Oba oficjalne komunikaty są wyjątkowo oszczędne w szczegóły, dlatego najwięcej o wypożyczeniu Nicoli Zalewskiego dowiedzieliśmy się z drugiej ręki. Transakcja ma być warta ok. 600 tys. euro za samo wypożyczenie oraz w przedziale od 6 do 6,5 mln euro w przypadku aktywowania opcji wykupu.
Przeprowadzka na północ Włoch to nietypowy ruch dla 23-letniego wahadłowego, bo i jego sytuacja jest rzadka. Zawodnik nie tylko nie łapał się w ostatnich miesiącach do składu Romy, ale też nie chciał przystać na proponowane drogi wyjścia z ukochanego klubu.
Latem najbardziej miały o niego zabiegać PSV Eindhoven i Galatasaray, w zimowym okienku pojawiła się z kolei oferta z Olympique Marsylia. Gdy do gry wszedł Inter, miał przekonać Zalewskiego przede wszystkim szansą pozostania w Serie A.
Z kolei warunkiem tej transakcji było uprzednie przedłużenie przez Polaka umowy z Romą o kolejny sezon (miała wygasnąć w czerwcu). Roma nie potwierdziła jeszcze oficjalnie prolongaty. Dla Zalewskiego nowe barwy nie muszą zmienić wiele – istnieje duże ryzyko, że zamieni jedną ławkę rezerwowych na drugą. Inter potrzebuje rezerwy w związku z odejściem Tajona Buchanona do Villarrealu.
A ponieważ Zalewski (występujący głównie na lewej flance) może przenieść się na prawe skrzydło, ma rywalizować właśnie o tę pozycję na boisku.
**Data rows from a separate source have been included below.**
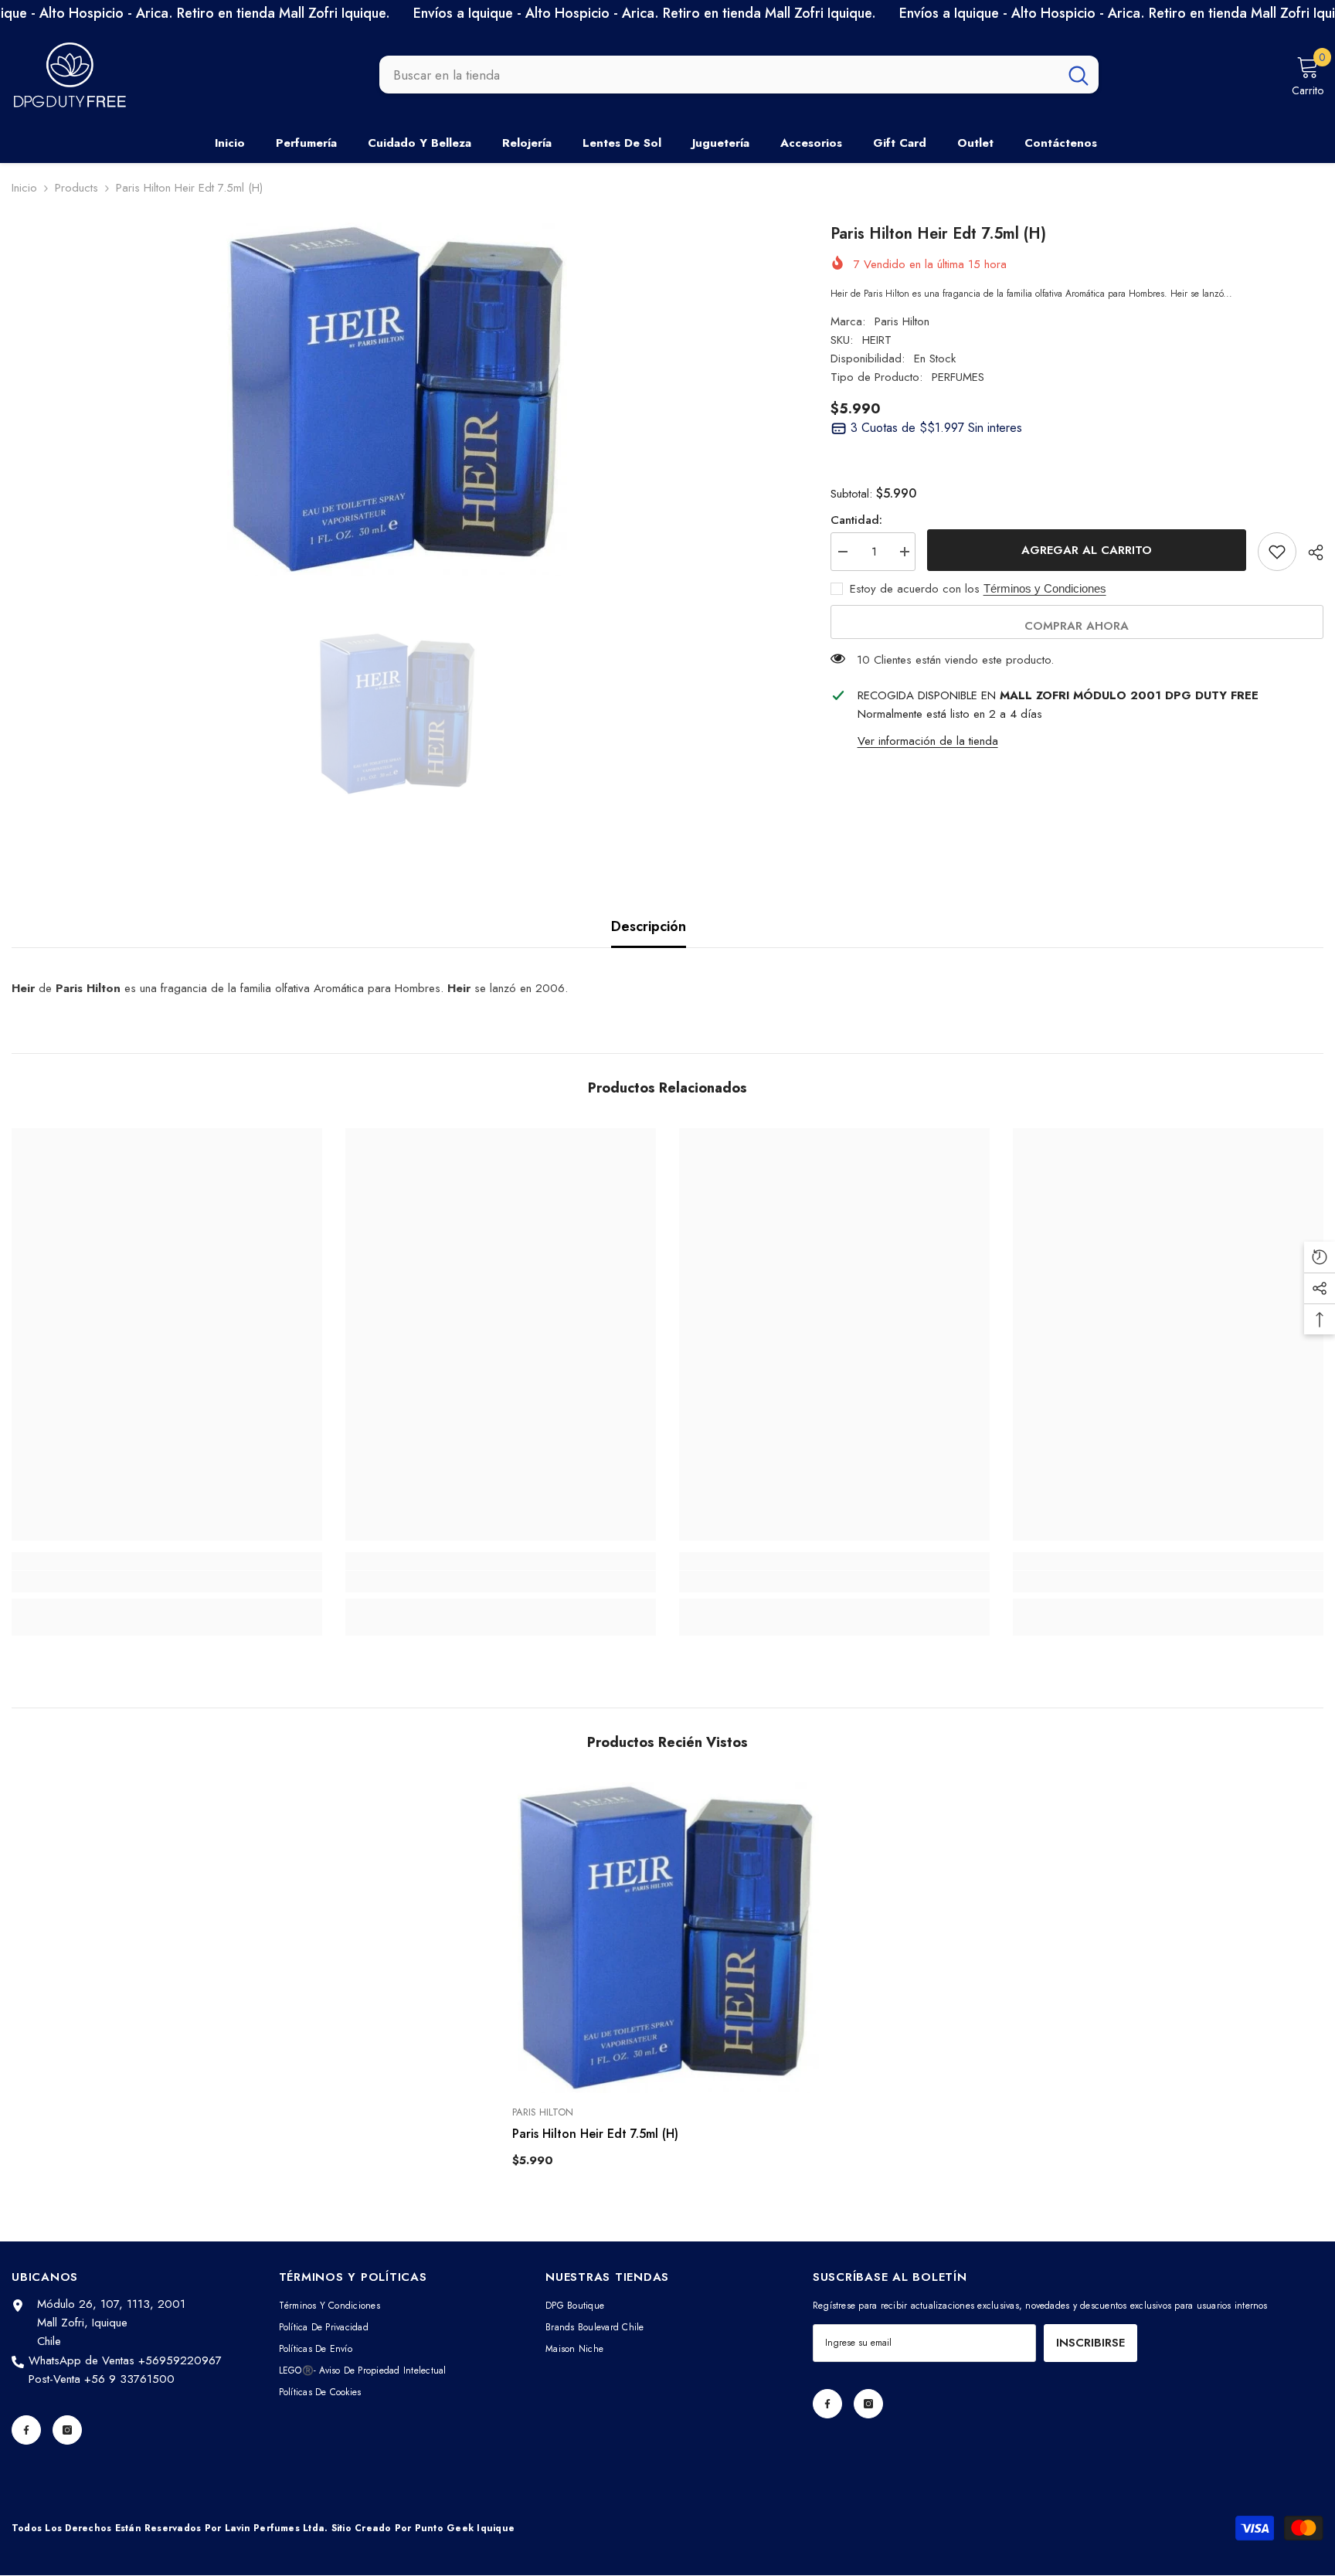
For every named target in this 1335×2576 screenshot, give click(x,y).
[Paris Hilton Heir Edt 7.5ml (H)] (667, 1937)
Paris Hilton (902, 321)
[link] (167, 1581)
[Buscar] (739, 75)
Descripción (648, 926)
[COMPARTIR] (1309, 552)
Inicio (24, 187)
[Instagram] (67, 2430)
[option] (398, 399)
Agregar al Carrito (1086, 550)
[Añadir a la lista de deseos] (1277, 551)
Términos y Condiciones (1044, 588)
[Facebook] (26, 2430)
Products (76, 187)
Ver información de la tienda (928, 740)
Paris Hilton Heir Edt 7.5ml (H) (595, 2134)
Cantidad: (856, 519)
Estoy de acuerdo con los (915, 588)
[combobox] (718, 75)
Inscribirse (1090, 2342)
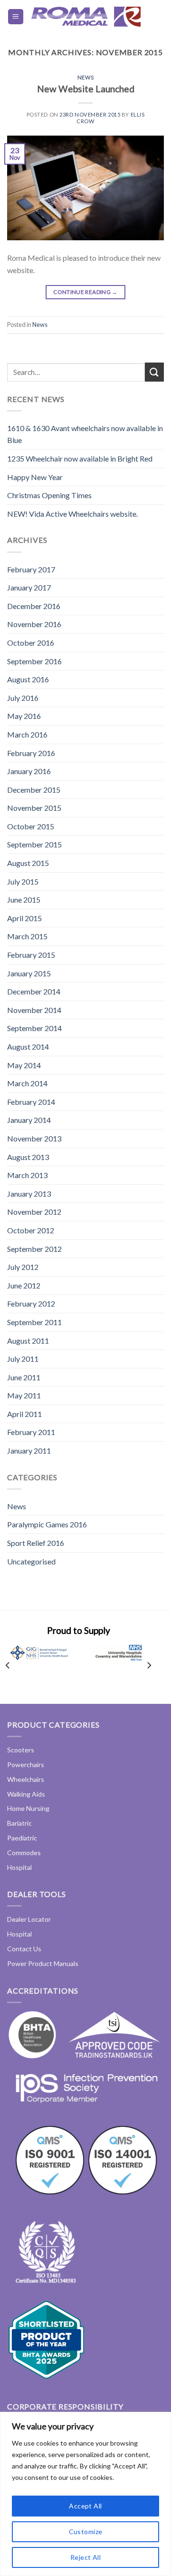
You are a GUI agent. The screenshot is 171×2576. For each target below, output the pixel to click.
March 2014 (27, 1083)
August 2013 (28, 1156)
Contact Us (24, 1949)
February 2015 (31, 954)
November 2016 (34, 624)
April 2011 (24, 1413)
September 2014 (34, 1027)
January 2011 (29, 1450)
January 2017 (29, 587)
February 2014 (31, 1101)
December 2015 (33, 789)
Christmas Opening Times (49, 495)
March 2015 (27, 936)
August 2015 (28, 862)
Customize (86, 2531)
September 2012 (34, 1248)
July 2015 (22, 881)
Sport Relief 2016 (35, 1542)
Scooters (20, 1750)
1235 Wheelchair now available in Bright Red (79, 458)
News (85, 77)
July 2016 (22, 697)
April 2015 (24, 918)
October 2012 (30, 1230)
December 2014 (33, 991)
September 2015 (34, 844)
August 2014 (28, 1046)
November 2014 (34, 1009)
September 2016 (34, 661)
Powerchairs (25, 1764)
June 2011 (23, 1377)
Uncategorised (31, 1561)
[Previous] (8, 1665)
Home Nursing (28, 1808)
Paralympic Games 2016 (47, 1524)
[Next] (148, 1665)
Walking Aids (26, 1794)
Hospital (19, 1867)
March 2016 (27, 734)
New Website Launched (85, 88)
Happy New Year (35, 477)
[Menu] (16, 17)
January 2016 (29, 771)
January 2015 (29, 973)
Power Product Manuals (42, 1963)
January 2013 (29, 1193)
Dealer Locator (29, 1919)
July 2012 (22, 1266)
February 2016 (31, 752)
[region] (85, 2494)
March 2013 (27, 1175)
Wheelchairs (25, 1779)
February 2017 (31, 569)
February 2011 (31, 1431)
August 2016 (28, 679)
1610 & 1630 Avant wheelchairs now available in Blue (85, 434)
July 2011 (22, 1358)
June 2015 (23, 899)
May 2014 (24, 1065)
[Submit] (154, 372)
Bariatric (19, 1823)
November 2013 (34, 1138)
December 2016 (33, 605)
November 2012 (34, 1211)
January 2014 (29, 1119)
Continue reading (85, 291)
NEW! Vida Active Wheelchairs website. (72, 513)
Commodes (24, 1852)
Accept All (85, 2506)
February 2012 (31, 1303)
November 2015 (34, 807)
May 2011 (24, 1395)
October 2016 (30, 642)
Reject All (85, 2557)
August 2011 (28, 1340)
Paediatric (22, 1838)
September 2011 (34, 1322)
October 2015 (30, 826)
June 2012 (23, 1285)
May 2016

Na ile skuteczna będzie ta rywalizacja i czy zobaczymy dwóch Polaków w składzie Nerazzurrich? Wiosna w Serie A dostarczy odpowiedzi.
Nicola Zalewski do zawodowego futbolu wszedł z młodzieżowych sekcji AS Romy i nigdy nie reprezentował innego klubu. W koszulce Giallorossich zaliczył łącznie 123 występy, co przełożyło się na dwa gole i dziewięć asyst. Wygrał też z Romą Ligę Konferencji.